The club's transfer activities suggest that Thohir is not willing to bankroll a spending spree that's needed to make the team more competitive with the elite teams in Serie A. Instead of investing in the playing squad, Inter have hedged their bets with a series of loans with the option to buy.
It's the installment-plan approach to building a football team. Why buy players when you can try before you buy?
These are the tactics of a small club. Four years on from wining an unprecedented, Inter are reduced to signing loanees because they're more affordable.
It is this lack of investment in the squad that has to worry Nerazzurri fans. Some back-of-the-napkin math reveals that the club have come out at about even in their summer dealings, but that's before the likely departures of Fredy Guarin and Ricky Alvarez -- two sales that should net the club more than 30 million euros.

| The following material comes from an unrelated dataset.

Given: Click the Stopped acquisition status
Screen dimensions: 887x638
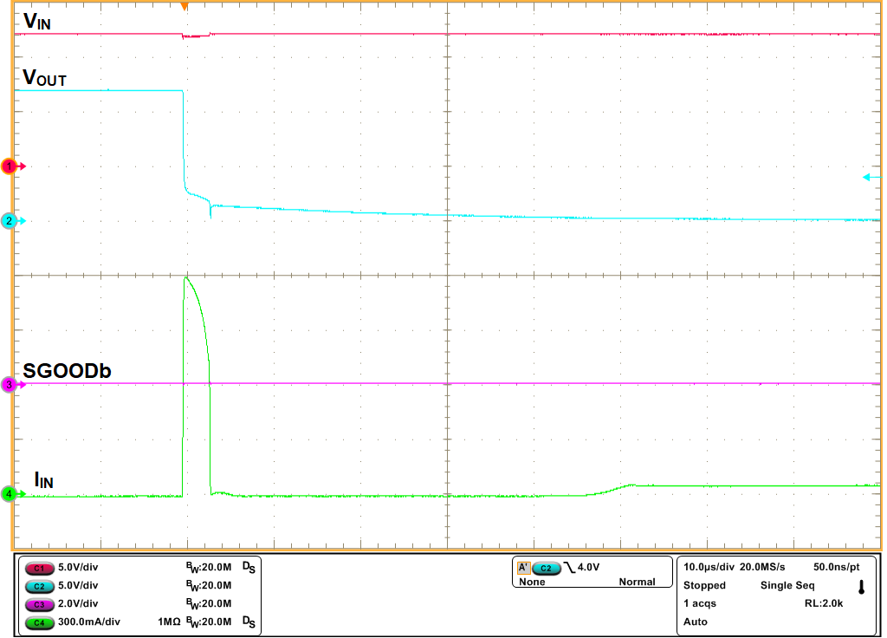Looking at the screenshot, I should [703, 585].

By comparison, the teams that finished above Inter in the three Champions League places -- Juventus, Roma and Napoli -- all have spent more than they have earned in transfer fees this summer. According to transfermarket.co.uk Juventus have spent 12.76 million, Roma 32.3 million and Napoli 5.59 million.
If Inter does not break into the top three this season, fingers will be pointed at Walter Mazzarri for doing a poor job coaching the team, when they should be pointed at Thohir, who has handicapped his manager because of his unwillingness to invest significant money in the Inter squad this summer.